## Information supplied

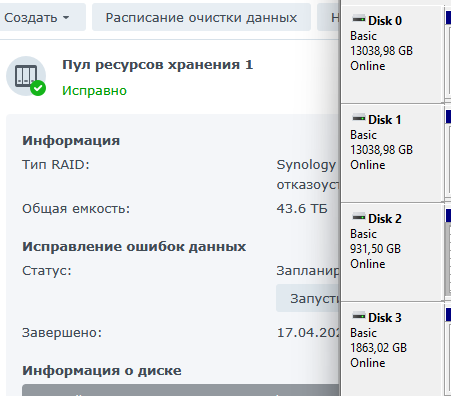Click the grey disk info table header
This screenshot has width=451, height=396.
click(x=181, y=390)
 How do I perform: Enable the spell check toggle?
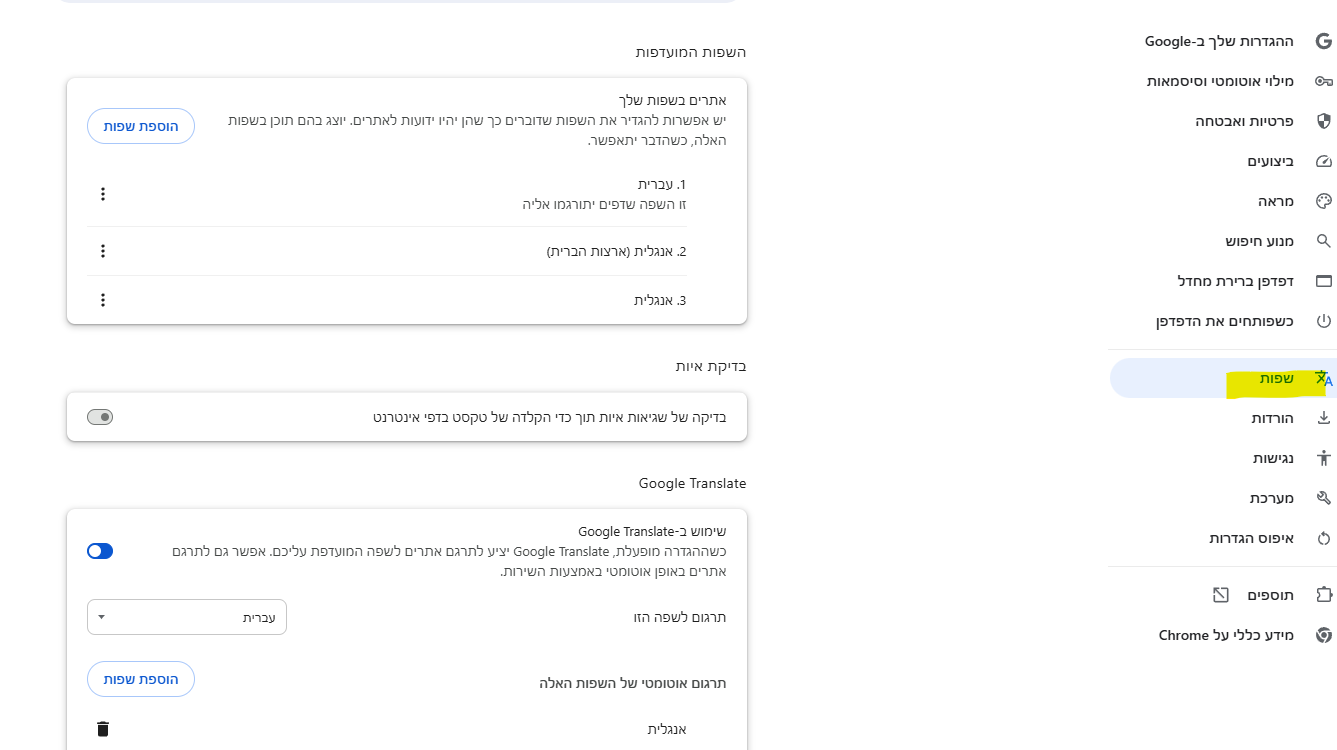tap(100, 417)
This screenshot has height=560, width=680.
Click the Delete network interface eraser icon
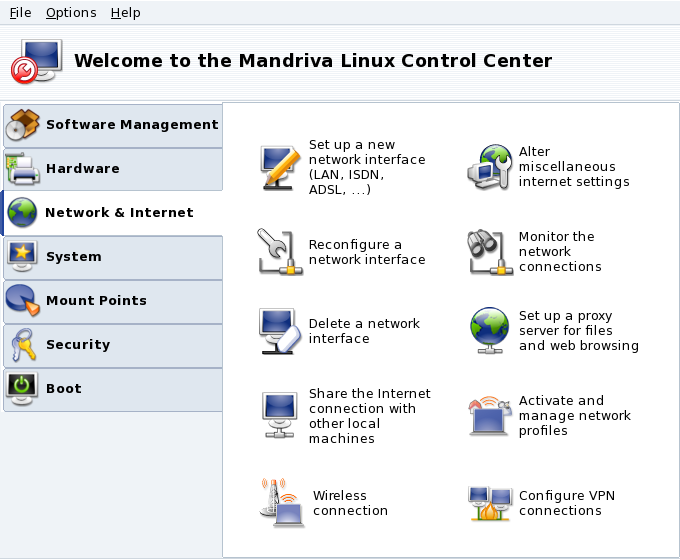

## Exercise
Output nothing but the lines from the line with "How do I perform: Enable" through the last line of the material above, please, word for word and without the pictures.

## Your solution
 How do I perform: Enable the spell check toggle?
tap(100, 417)
This screenshot has height=560, width=680.
Click the Delete network interface eraser icon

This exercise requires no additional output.